Visitors have found their way to the Walla Walla Valley. Now to help them navigate it.
After more than five years of planning and fundraising, a multi-agency project will soon bring new signs throughout the Valley, helping lay the course for what organizers call better “wayfinding.”
The first wave of signs is expected to begin by spring, said directors from the four agencies that make up the Walla Walla Valley Wayfinding Signage Steering Committee.
Port of Columbia Executive Director Jennie Dickinson, Downtown Walla Walla Foundation Executive Director Elio Agostini, Walla Walla Valley Wine Alliance Executive Director Duane Wollmuth and Visit Walla Walla Executive Director Ron Peck jointly announced this week plans for the third and final phase of the endeavor.
Each of those directors will oversee a different facet of the sign installation.
Among the first to go up in the coming months: a gateway sign into the Valley at Nine Mile Hill along U.S. Highway 12; pedestrian informational kiosks in Dayton and downtown Walla Walla; wine district entrance signs in the west, east, south and Oregon neighborhoods; and parking signs throughout the city.
The signs will all generally integrate a historic look, the colors of the seasons and a metal arc representing the hills of the Valley.
The winery signs will also work in conjunction with the annual winery guide and a mobile wine tour, Wollmuth said.
The vision for the overall project is to provide signage that will help direct movement for visitors from Dayton to Milton-Freewater and everywhere in between.
“The driver for this is that research shows that people will spend more time and money” when they can discover different things to see and do, Wollmuth said.
Helping to identify winery clusters in various parts of the Valley is a huge part of that.
For downtown Walla Walla, the goal is to help people better locate parking.
With the main roadways marked already in two-hour zones the focus becomes locating the public lots. As with Dayton, downtown Walla Walla will also have an informational kiosk showing visitors what’s around them.
The signs will be made Quality Signs of Kennewick, the most local business the committee said it could find that specializes in these types of signs.
Discussions about increasing signage run back to at least 2008, Wollmuth said.
With Walla Walla’s tourism agency leading the way, stakeholders began putting together input in a series of meetings.
Pennsylvania consulting firm Merje was brought on board to assess the needs for signage and make recommendations about how to get there.
That body of work, which also included help with design and potential placement of the signs, was completed in 2011. But by then the momentum slowed because of the economic downturn.
The first two phases alone — feasibility study and sign design — cost $130,000.
Twenty-seven different organizations and agencies helped pay for it. The largest contribution initially came from the Donald & Virginia Sherwood Trust at $44,000.
For the construction phase, the committee has collected $166,000. Other proposed contributions total $515,000. The budget for the overall work was estimated by Merje at about $1.5 million.
The committee expects to continue raising funds and installing signs in the next several years as funding is worked long-term into local budgets.
Similarly, the integration of the sign plan is one that will come in waves.
A maintenance plan sets aside 10 percent of each contribution for ongoing care. The signs should have a life span of 15 to 20 years on their own. But should they be vandalized or otherwise damaged a budget should be in place to care for them.
Separate from funding, which has been the biggest hurdle in the implementation, the work has been an intensive collaboration among an estimated 40 different stakeholder groups. Representatives from banks to hospitals to the area colleges have had seats at the table.
But a good portion of the work has been meeting codes and guidelines across two states, three counties, and at least five cities.
“Getting the governments to agree was amazingly easy,” Agostini said. “The dilemma was the funding.”

* **Task description**: According to the Walla Walla Valley signage article, which business will make the signs? This material has nothing to do with the Walla Walla Valley signage article.

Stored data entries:
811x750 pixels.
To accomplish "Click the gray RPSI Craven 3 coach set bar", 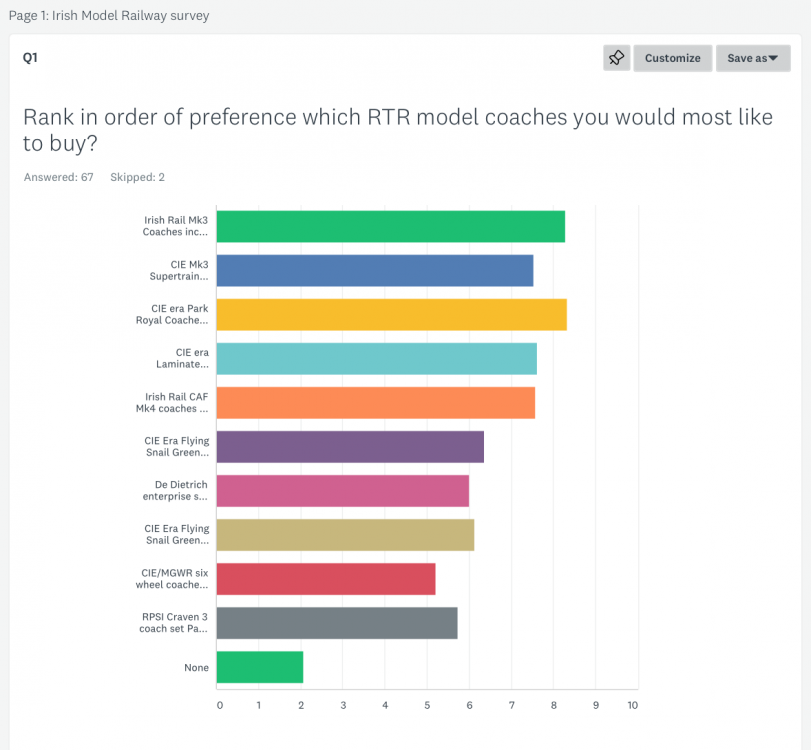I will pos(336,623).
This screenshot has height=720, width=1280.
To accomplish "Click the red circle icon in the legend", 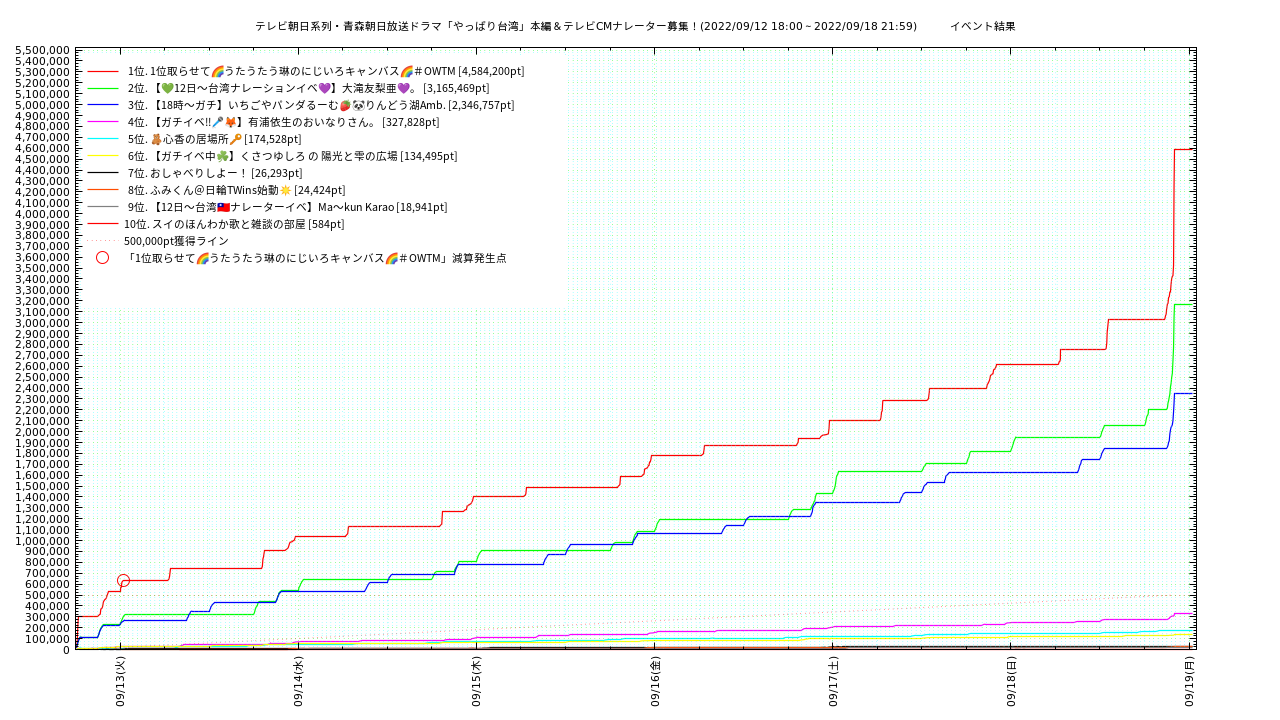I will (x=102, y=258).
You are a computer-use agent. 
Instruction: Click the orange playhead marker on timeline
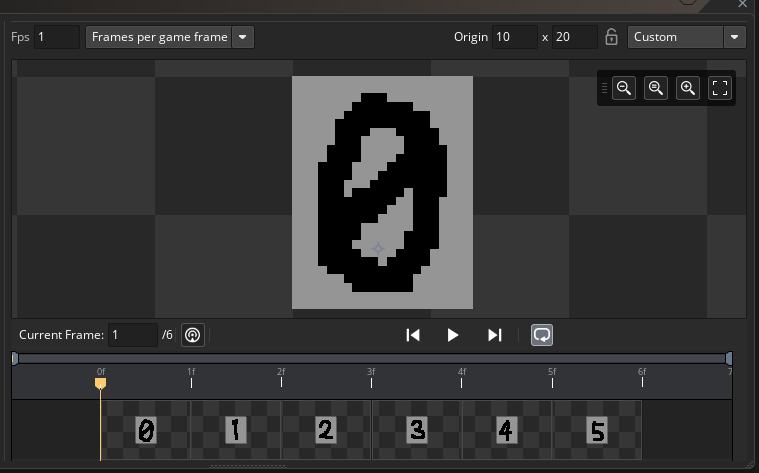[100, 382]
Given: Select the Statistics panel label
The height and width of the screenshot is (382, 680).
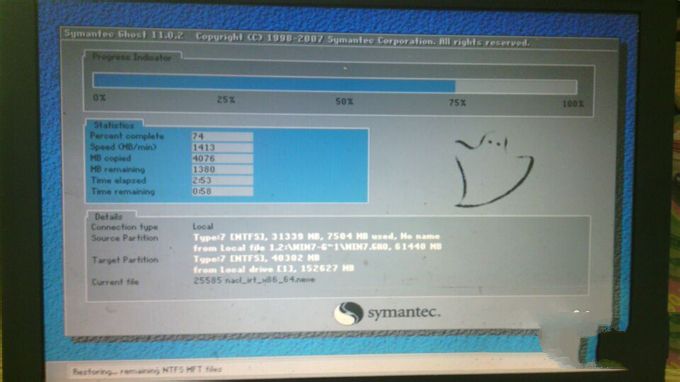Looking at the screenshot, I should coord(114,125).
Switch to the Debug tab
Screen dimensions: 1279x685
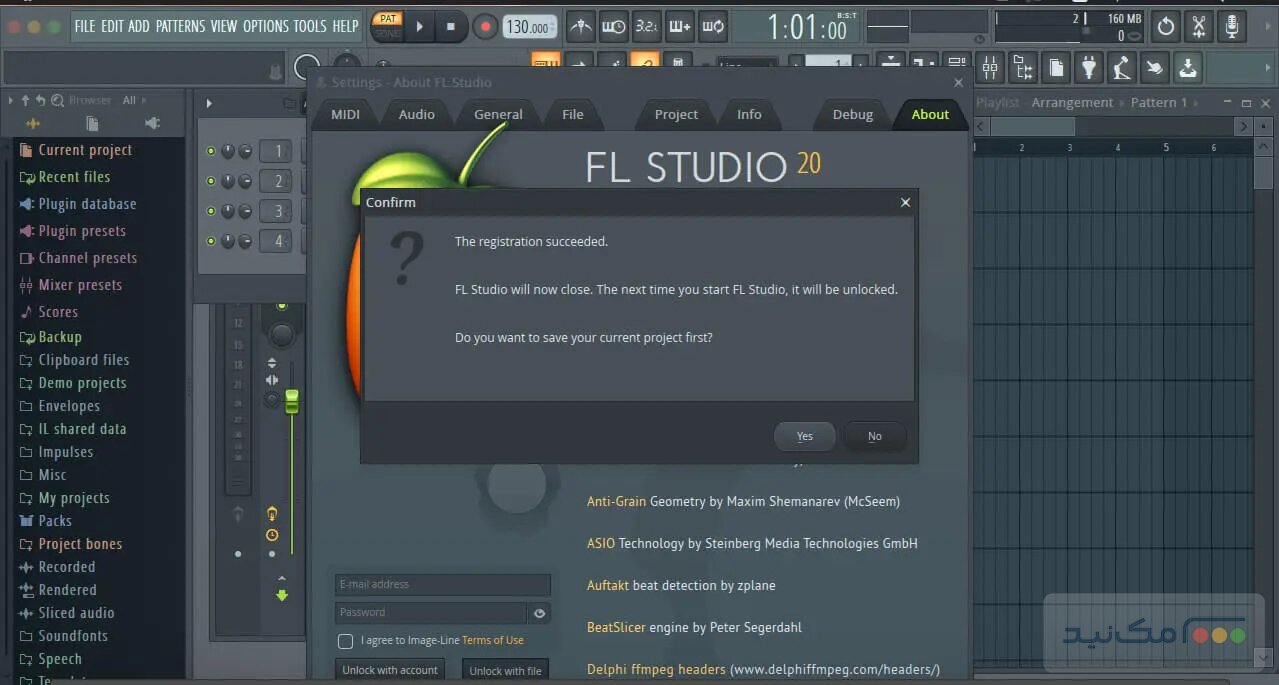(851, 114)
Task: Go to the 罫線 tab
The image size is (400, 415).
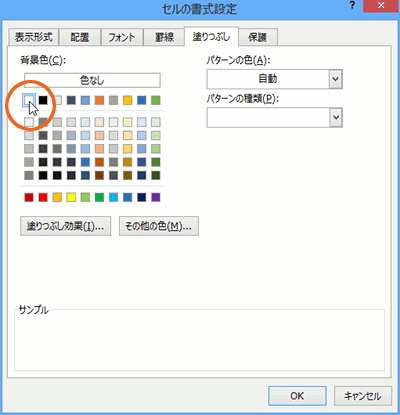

* **Reply to the task**: Quality Signs of Kennewick.